Problem to solve » Using the records below, filter for lines that contain the string "gear" and copy them out.

Saved data entries:
######

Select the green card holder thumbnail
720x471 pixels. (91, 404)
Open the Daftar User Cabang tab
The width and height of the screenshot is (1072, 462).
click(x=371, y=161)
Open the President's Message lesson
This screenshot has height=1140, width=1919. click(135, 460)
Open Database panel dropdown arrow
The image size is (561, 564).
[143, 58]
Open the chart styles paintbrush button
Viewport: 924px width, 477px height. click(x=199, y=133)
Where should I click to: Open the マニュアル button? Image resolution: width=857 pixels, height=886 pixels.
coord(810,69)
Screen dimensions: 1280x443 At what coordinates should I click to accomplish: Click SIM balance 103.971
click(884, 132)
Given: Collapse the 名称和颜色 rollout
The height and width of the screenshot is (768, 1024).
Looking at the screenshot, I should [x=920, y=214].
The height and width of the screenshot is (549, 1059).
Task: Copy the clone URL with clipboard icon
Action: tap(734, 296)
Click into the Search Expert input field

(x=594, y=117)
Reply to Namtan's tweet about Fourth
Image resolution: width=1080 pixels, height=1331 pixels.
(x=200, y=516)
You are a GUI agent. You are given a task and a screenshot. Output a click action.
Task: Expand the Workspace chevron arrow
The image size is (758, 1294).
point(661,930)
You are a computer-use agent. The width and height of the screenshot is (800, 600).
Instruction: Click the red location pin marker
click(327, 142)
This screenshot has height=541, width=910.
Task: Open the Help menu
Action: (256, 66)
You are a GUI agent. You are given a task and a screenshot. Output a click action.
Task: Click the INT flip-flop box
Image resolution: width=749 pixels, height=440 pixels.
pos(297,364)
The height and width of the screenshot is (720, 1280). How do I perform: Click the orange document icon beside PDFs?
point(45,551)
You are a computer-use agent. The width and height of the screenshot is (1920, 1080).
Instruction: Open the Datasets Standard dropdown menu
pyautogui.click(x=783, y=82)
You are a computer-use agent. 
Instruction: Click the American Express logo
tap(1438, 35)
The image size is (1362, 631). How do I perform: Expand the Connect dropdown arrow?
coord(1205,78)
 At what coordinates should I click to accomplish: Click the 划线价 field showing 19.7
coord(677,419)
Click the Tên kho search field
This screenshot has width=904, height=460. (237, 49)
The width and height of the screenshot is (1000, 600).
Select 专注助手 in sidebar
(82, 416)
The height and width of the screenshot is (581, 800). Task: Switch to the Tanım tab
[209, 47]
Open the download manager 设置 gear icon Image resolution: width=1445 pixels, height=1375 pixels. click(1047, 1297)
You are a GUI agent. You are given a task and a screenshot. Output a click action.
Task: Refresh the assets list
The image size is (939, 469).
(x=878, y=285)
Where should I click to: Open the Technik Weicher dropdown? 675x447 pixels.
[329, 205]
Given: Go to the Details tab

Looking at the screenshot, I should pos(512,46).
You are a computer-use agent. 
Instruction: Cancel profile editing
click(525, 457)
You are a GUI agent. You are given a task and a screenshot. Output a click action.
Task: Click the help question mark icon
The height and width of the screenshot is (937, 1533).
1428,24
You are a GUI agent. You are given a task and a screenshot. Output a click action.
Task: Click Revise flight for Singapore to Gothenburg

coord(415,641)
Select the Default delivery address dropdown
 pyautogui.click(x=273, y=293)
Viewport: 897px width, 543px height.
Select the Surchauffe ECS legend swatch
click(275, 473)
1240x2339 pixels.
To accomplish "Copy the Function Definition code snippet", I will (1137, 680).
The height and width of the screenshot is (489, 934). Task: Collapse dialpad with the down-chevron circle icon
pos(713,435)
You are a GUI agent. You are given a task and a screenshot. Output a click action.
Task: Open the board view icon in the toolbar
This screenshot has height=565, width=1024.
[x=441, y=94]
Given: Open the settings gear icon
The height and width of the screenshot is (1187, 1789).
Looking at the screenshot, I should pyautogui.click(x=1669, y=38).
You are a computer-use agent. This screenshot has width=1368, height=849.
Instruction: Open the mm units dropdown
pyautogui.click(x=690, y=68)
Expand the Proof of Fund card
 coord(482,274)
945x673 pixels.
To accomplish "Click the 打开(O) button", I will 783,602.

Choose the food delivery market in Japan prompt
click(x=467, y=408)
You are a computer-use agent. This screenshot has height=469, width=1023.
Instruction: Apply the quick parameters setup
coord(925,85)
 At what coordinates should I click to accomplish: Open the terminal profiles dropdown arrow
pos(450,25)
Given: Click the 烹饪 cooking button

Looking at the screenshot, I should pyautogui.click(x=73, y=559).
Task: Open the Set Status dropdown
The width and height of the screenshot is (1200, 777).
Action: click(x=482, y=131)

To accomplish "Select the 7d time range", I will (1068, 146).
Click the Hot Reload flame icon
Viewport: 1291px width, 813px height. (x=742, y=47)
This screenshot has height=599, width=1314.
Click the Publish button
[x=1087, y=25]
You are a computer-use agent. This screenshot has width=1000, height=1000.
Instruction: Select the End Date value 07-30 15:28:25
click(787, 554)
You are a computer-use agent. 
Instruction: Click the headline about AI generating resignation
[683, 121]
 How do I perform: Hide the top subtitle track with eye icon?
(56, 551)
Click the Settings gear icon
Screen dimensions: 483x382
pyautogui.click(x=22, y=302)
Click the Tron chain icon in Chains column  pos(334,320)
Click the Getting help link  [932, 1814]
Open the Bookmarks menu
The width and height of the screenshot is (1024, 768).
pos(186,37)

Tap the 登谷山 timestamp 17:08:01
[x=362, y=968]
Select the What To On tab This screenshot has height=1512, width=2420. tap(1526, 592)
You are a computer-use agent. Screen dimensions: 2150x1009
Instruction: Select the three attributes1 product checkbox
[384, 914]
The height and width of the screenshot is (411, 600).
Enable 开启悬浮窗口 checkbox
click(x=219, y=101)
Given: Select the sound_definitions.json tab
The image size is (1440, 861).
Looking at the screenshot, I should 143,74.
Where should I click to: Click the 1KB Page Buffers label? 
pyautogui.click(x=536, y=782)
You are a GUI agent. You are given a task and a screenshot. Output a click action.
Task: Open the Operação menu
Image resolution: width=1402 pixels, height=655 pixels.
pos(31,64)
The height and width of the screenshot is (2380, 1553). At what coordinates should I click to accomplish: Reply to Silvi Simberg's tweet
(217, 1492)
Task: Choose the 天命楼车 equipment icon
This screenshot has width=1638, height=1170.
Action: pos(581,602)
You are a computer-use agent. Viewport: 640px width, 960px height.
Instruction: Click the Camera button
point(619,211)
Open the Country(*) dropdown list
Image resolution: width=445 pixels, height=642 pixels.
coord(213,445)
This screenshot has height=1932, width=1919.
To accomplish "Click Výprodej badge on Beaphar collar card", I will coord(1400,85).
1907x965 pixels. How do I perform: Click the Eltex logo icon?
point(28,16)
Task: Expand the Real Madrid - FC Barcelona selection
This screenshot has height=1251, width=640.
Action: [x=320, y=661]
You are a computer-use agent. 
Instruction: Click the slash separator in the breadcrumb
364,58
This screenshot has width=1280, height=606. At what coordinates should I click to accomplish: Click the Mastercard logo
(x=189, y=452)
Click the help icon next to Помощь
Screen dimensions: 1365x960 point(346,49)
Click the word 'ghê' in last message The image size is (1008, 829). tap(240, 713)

######

Response for this exercise »
Open the download manager 设置 gear icon Image resolution: width=1445 pixels, height=1375 pixels. click(1047, 1297)
Given: Open the settings gear icon
Click the Settings gear icon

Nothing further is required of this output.